* _REQUIRED TASK_
Rewrite the records starting at the line that contains "Task: Switch to the 버스+지하철 4 tab" and ending at the line that contains "The image size is (1273, 588). (x=58, y=42)", changing "breadcrumb bar" to "navigation bar" and leaving everything else as it is. Return only those lines.

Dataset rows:
## START

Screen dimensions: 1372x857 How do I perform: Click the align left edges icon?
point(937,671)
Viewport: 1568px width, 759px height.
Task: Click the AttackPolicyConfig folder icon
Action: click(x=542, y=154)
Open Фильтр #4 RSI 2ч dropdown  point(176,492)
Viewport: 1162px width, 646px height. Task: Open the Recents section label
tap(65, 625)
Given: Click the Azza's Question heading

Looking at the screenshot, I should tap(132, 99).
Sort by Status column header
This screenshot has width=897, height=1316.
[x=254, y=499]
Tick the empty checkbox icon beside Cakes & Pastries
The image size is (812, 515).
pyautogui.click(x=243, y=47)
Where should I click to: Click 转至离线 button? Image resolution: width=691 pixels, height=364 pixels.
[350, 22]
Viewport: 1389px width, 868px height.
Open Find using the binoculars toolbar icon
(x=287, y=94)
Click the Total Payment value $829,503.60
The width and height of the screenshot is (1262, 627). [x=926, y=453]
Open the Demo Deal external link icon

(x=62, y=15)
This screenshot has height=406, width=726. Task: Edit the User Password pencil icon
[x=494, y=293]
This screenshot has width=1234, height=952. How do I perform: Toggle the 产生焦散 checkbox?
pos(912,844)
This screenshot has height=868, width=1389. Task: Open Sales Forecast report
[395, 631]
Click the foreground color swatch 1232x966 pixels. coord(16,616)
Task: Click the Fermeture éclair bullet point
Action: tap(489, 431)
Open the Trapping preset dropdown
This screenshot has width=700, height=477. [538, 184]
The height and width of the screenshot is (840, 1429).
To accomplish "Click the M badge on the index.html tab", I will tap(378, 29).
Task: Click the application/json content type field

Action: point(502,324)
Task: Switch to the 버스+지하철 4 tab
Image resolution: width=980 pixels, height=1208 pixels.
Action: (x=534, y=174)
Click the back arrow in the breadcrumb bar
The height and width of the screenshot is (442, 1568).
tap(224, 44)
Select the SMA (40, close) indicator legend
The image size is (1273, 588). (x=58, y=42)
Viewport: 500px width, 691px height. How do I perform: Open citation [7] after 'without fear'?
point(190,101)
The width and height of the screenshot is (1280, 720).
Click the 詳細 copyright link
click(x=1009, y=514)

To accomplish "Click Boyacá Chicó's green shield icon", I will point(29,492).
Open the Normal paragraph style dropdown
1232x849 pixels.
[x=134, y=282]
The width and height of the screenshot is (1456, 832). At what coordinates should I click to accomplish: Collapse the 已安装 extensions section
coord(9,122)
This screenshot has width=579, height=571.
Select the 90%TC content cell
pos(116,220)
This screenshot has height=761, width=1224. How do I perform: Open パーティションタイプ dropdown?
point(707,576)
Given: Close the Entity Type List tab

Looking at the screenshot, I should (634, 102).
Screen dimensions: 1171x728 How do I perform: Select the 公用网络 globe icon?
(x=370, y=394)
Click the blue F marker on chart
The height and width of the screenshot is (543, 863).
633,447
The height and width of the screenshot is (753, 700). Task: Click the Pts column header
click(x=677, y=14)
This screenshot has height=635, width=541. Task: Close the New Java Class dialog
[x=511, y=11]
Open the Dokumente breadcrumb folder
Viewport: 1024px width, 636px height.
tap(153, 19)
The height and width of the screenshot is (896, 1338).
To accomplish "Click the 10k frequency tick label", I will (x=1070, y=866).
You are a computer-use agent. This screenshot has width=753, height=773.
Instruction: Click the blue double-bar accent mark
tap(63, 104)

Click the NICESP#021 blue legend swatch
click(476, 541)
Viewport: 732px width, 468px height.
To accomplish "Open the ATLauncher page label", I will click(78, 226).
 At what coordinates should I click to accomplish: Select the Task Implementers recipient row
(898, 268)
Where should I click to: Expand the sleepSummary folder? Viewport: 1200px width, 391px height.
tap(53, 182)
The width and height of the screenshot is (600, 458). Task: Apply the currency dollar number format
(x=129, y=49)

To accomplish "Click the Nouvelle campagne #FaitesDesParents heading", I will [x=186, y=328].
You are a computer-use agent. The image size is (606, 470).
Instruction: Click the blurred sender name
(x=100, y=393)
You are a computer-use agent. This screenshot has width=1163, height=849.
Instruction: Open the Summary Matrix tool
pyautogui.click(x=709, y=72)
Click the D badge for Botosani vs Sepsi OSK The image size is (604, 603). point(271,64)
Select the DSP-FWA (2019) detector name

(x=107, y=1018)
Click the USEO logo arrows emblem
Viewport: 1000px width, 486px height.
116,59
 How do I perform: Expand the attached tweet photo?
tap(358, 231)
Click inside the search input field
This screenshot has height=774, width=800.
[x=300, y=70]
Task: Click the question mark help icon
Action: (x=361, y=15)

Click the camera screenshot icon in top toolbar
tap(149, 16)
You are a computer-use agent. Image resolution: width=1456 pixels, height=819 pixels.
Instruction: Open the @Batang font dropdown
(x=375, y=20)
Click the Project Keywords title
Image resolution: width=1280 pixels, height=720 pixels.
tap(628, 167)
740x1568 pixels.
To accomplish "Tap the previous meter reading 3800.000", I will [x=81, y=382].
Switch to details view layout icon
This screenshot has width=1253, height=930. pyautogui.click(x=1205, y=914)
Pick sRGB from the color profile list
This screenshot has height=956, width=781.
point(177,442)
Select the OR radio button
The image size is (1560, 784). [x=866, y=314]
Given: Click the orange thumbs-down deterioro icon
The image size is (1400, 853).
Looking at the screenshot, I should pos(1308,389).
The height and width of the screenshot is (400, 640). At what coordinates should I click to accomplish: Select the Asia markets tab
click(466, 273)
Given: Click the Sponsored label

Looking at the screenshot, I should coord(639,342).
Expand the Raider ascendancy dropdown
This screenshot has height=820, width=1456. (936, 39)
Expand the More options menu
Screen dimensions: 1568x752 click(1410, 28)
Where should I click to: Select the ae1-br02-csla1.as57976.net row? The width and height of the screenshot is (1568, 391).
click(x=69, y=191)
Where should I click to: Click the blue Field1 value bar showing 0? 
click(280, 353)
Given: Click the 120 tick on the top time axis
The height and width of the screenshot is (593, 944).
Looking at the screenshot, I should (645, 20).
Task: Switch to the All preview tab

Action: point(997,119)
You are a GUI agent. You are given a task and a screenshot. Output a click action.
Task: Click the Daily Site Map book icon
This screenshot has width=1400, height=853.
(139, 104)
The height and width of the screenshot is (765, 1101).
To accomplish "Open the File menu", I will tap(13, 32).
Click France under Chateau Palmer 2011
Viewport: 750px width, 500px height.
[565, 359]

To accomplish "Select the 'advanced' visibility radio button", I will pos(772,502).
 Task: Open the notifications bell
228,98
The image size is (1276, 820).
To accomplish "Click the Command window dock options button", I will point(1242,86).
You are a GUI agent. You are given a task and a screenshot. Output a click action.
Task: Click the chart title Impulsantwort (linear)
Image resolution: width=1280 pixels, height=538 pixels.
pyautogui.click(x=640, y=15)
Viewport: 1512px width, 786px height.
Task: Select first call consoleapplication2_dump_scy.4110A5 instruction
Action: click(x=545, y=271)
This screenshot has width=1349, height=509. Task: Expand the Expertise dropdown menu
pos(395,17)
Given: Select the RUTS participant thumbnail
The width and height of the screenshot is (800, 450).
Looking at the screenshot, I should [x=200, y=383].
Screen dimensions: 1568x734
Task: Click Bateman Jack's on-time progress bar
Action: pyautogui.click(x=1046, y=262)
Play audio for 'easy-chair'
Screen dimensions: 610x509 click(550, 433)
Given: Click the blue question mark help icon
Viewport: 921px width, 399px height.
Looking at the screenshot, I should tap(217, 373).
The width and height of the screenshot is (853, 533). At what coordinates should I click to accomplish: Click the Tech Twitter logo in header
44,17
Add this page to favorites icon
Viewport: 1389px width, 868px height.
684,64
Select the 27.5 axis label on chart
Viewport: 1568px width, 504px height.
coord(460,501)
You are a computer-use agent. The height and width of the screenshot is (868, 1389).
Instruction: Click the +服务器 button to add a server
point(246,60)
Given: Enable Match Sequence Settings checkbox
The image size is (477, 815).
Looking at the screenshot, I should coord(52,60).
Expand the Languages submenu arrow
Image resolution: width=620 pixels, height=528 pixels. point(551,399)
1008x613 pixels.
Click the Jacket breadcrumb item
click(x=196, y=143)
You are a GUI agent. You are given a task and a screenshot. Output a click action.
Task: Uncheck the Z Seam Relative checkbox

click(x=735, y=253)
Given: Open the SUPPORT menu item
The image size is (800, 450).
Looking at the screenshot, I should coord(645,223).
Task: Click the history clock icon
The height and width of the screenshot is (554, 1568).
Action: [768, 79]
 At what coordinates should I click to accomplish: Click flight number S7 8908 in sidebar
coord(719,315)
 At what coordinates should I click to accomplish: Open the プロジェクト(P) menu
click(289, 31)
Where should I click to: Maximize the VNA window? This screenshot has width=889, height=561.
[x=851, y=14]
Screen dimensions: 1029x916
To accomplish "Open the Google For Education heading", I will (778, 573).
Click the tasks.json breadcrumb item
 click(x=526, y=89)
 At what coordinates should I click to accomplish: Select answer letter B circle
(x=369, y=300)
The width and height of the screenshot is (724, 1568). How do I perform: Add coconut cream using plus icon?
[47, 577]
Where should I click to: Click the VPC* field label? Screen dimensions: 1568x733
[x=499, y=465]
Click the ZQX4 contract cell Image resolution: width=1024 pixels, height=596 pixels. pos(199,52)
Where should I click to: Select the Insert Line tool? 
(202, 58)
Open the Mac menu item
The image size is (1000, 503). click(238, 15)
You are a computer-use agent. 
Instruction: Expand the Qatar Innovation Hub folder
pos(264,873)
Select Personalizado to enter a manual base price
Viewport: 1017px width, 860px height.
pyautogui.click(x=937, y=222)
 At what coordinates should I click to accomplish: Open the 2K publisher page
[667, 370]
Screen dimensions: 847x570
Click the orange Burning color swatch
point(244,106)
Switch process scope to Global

## END

* _TASK SOLUTION_
Task: Switch to the 버스+지하철 4 tab
Image resolution: width=980 pixels, height=1208 pixels.
Action: (x=534, y=174)
Click the back arrow in the navigation bar
The height and width of the screenshot is (442, 1568).
tap(224, 44)
Select the SMA (40, close) indicator legend
The image size is (1273, 588). (x=58, y=42)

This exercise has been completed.